# Anyone use Aussiebulls?



## princeplanet (19 December 2013)

Just looking at their historical buy/sell calls on a number of stocks over a 24 month period. Certainly seems too good to be true! What's the catch?


----------



## Valued (20 December 2013)

princeplanet said:


> Just looking at their historical buy/sell calls on a number of stocks over a 24 month period. Certainly seems too good to be true! What's the catch?




Normally the signals are only based on the last few candles and they have fancy terms for the patterns they make. It seems to me that it doesn't take into account longer term trends. For example, it will put a buy signal on a upwards swing in a long term downwards trend. It would probably be better for the upswing to complete then short the stock rather then buy the upswing and hope people pay higher than what you paid with enough room for you to get out of the stock when it falls again. If they say buy and the stock goes up 3% they say then it's right then when it's up the top of that upswing in the downtrend they say to short and it goes down, they then say they were right again. The site might be useful as a tool to identify opportunities. 
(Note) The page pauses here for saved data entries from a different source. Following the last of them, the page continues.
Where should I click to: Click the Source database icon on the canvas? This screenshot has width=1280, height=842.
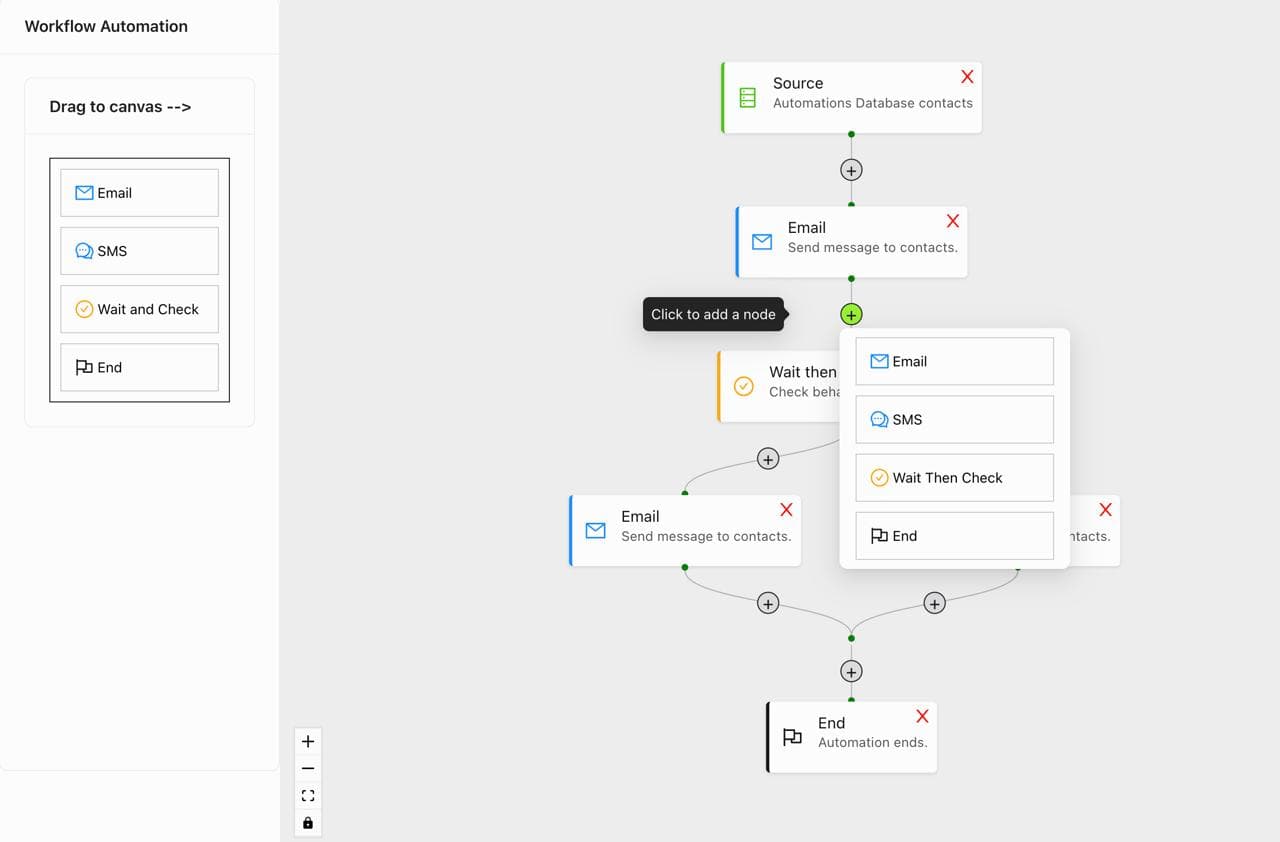746,96
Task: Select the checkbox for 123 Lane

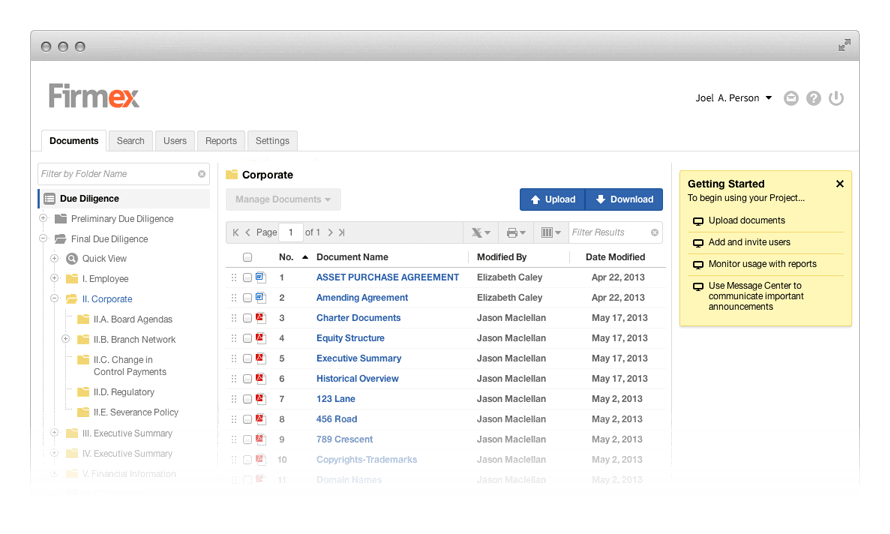Action: tap(247, 399)

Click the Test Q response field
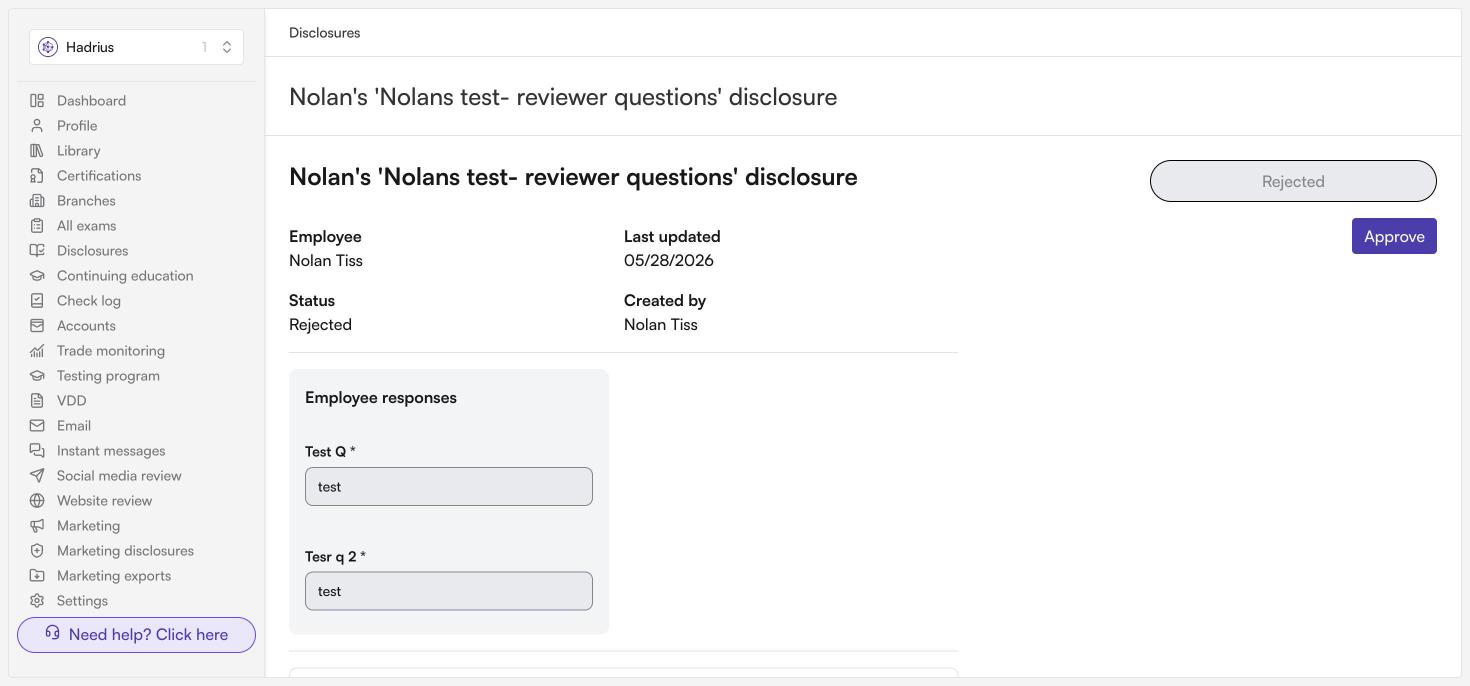pyautogui.click(x=449, y=486)
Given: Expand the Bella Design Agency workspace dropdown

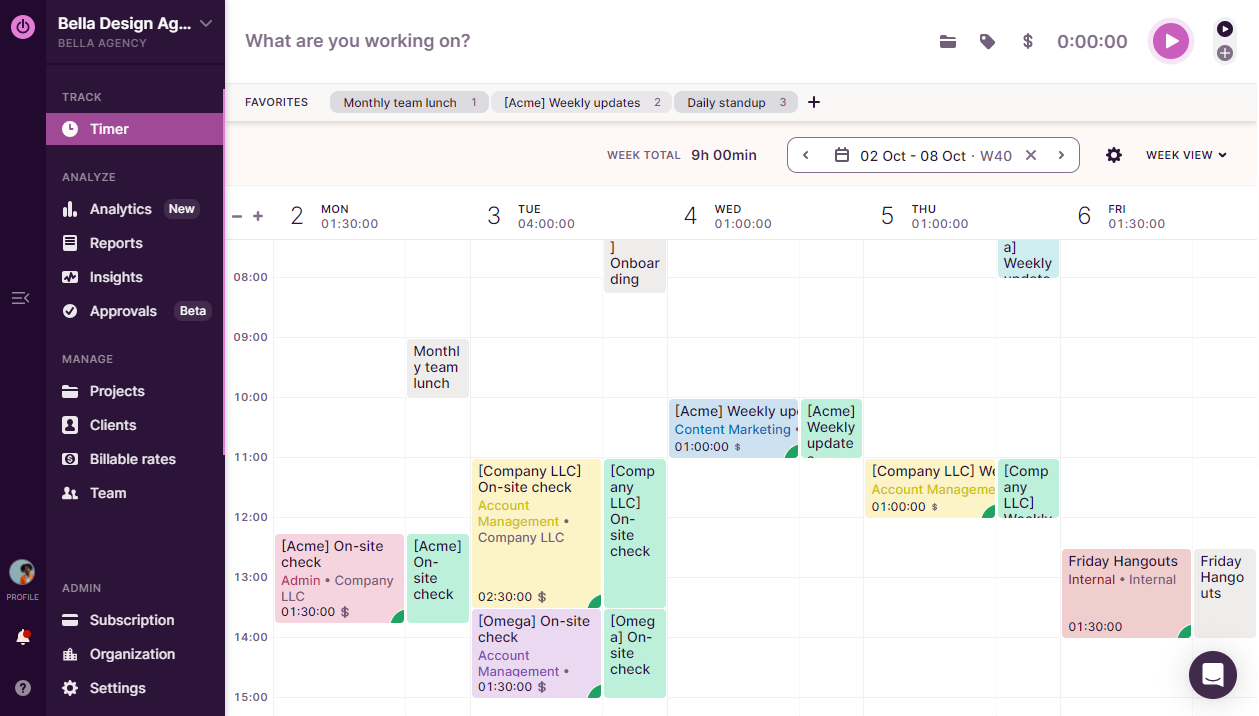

It probably does get it right a fair percentage of the time though. Statistically, it would have to be right some of the time given it's a 50/50 chance that a stock goes up and down from any one point excluding extraordinary factors. I would lean towards looking for buy signals in upward trending stocks rather than focus on trying to be the first in on a reversal, or someone looking to pick up the momentum of an upswing in a long term downtrend. 

The site may also create a self fulfilling prophesy if enough people use it.


----------